» COMPITO RICHIESTO A
Ricopia per intero la sentenza della Corte di Cassazione, senza cambiare nulla.

» DOCUMENTO DI ORIGINE
LA CORTE SUPREMA DI CASSAZIONE

SEZIONE TRIBUTARIA

Composta dagli Ill.mi Sigg.ri Magistrati:

Dott. BOTTA Raffaele – Presidente –

Dott. ZOSO Liana M. T. – Consigliere –

Dott. BRUSCHETTA Ernestino Luigi – Consigliere –

Dott. MELONI Marina – Consigliere –

Dott. STALLA Giacomo Maria – rel. Consigliere –

ha pronunciato la seguente:

SENTENZA

sul ricorso 1653-2011 proposto da:

V.G., elettivamente domiciliato in (OMISSIS), presso lo

studio dell’avvocato FERNANDA MONETA MANTUANO, che lo rappresenta e

difende giusta delega in calce;

– ricorrente –

contro

MINISTERO ECONOMIA E FINANZE in persona del Ministro pro tempore,

AGENZIA DELLE ENTRATE UFFICIO DI LUCERA in persona del Direttore pro

tempore, elettivamente domiciliati in ROMA VIA DEI PORTOGHESI 12,

presso l’AVVOCATURA GENERALE DELLO STATO, che li rappresenta e

difende;

– resistenti con atto di costituzione –

avverso la sentenza n. 205/2009 della COMM.TRIB.REG.SEZ.DIST. di

FOGGIA, depositata il 16/11/2009;

udita la relazione della causa svolta nella pubblica udienza del

18/10/2016 dal Consigliere Dott. GIACOMO MARIA STALLA;

udito per il resistente l’Avvocato MARCHINI che ha chiesto il

rigetto;

udito il P.M. in persona del Sostituto Procuratore Generale Dott. DE

MASELLIS MARIELLA, che ha concluso per l’inammissibilità e in

subordine il rigetto del ricorso.

» RECORD FORNITI
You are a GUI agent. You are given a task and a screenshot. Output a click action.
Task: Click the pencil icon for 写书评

--

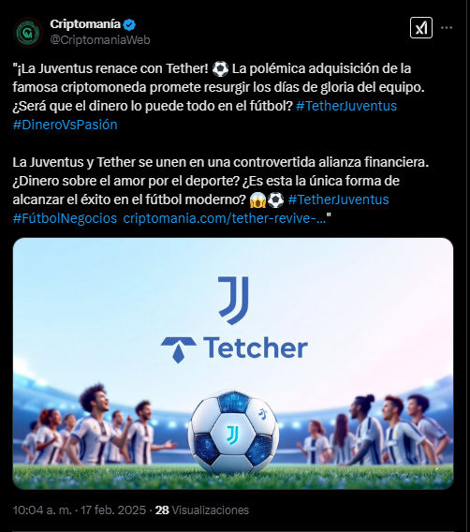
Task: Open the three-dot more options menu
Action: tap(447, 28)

...

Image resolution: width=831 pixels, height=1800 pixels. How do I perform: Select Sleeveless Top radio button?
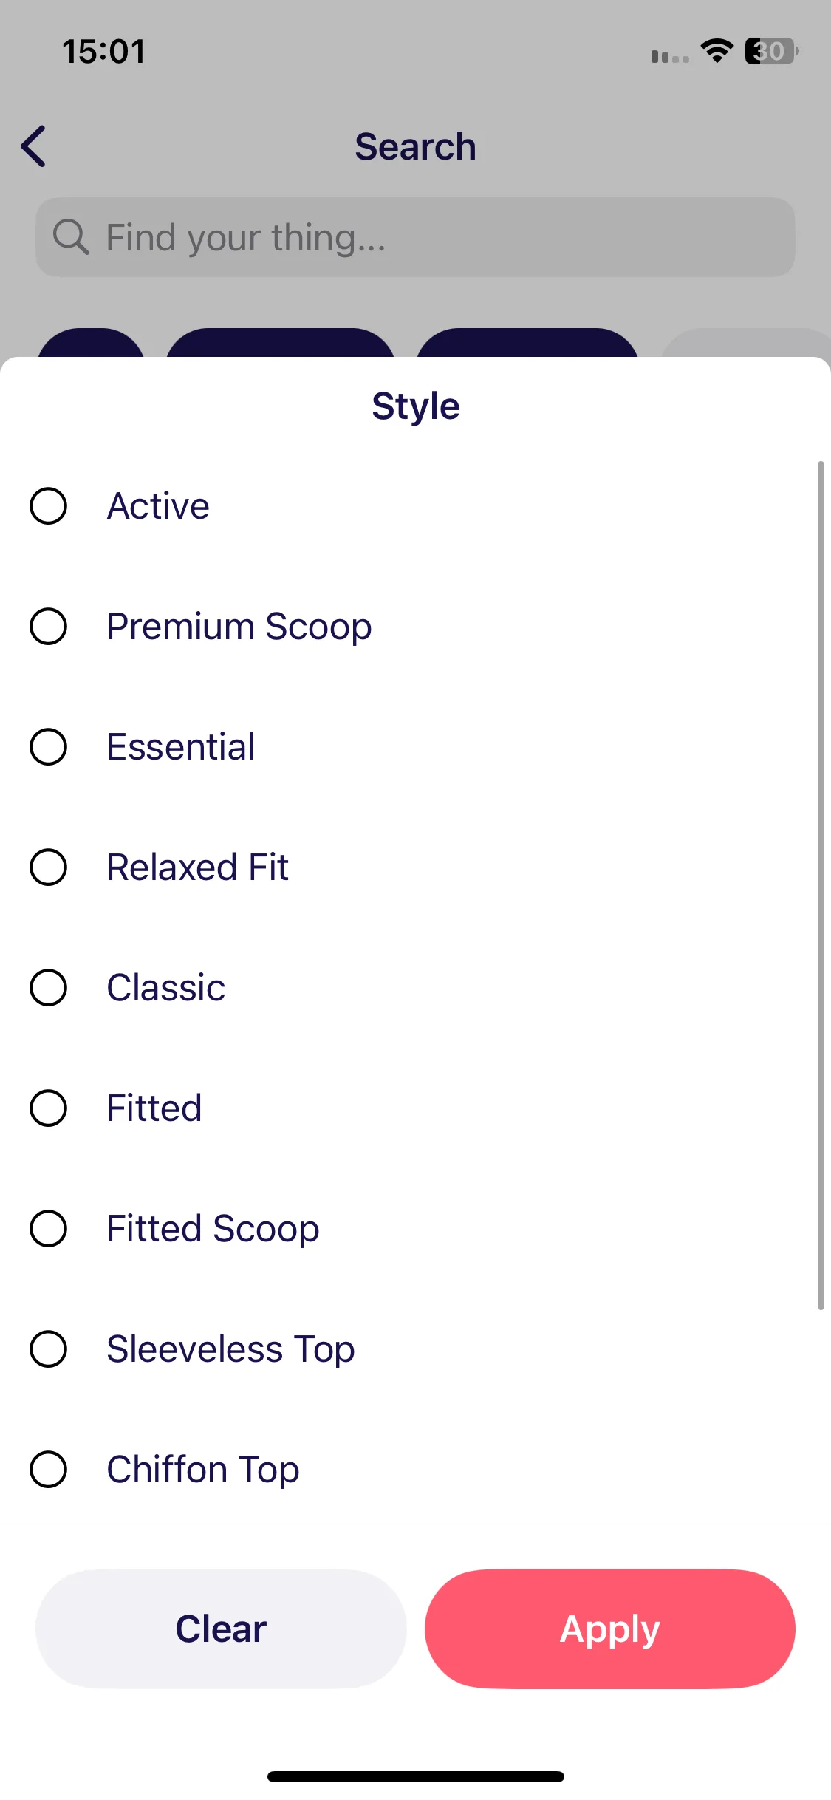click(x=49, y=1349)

» COMPITO RICHIESTO B
Riproduci fedelmente le righe dei record comprese tra quella che contiene "Image resolution: width=831" e quella che contiene "click(x=49, y=1349)", entrambe incluse, tralasciando le immagini.

» RISPOSTA A
LA CORTE SUPREMA DI CASSAZIONE

SEZIONE TRIBUTARIA

Composta dagli Ill.mi Sigg.ri Magistrati:

Dott. BOTTA Raffaele – Presidente –

Dott. ZOSO Liana M. T. – Consigliere –

Dott. BRUSCHETTA Ernestino Luigi – Consigliere –

Dott. MELONI Marina – Consigliere –

Dott. STALLA Giacomo Maria – rel. Consigliere –

ha pronunciato la seguente:

SENTENZA

sul ricorso 1653-2011 proposto da:

V.G., elettivamente domiciliato in (OMISSIS), presso lo

studio dell’avvocato FERNANDA MONETA MANTUANO, che lo rappresenta e

difende giusta delega in calce;

– ricorrente –

contro

MINISTERO ECONOMIA E FINANZE in persona del Ministro pro tempore,

AGENZIA DELLE ENTRATE UFFICIO DI LUCERA in persona del Direttore pro

tempore, elettivamente domiciliati in ROMA VIA DEI PORTOGHESI 12,

presso l’AVVOCATURA GENERALE DELLO STATO, che li rappresenta e

difende;

– resistenti con atto di costituzione –

avverso la sentenza n. 205/2009 della COMM.TRIB.REG.SEZ.DIST. di

FOGGIA, depositata il 16/11/2009;

udita la relazione della causa svolta nella pubblica udienza del

18/10/2016 dal Consigliere Dott. GIACOMO MARIA STALLA;

udito per il resistente l’Avvocato MARCHINI che ha chiesto il

rigetto;

udito il P.M. in persona del Sostituto Procuratore Generale Dott. DE

MASELLIS MARIELLA, che ha concluso per l’inammissibilità e in

subordine il rigetto del ricorso.

» RISPOSTA B
Image resolution: width=831 pixels, height=1800 pixels. How do I perform: Select Sleeveless Top radio button?
click(x=49, y=1349)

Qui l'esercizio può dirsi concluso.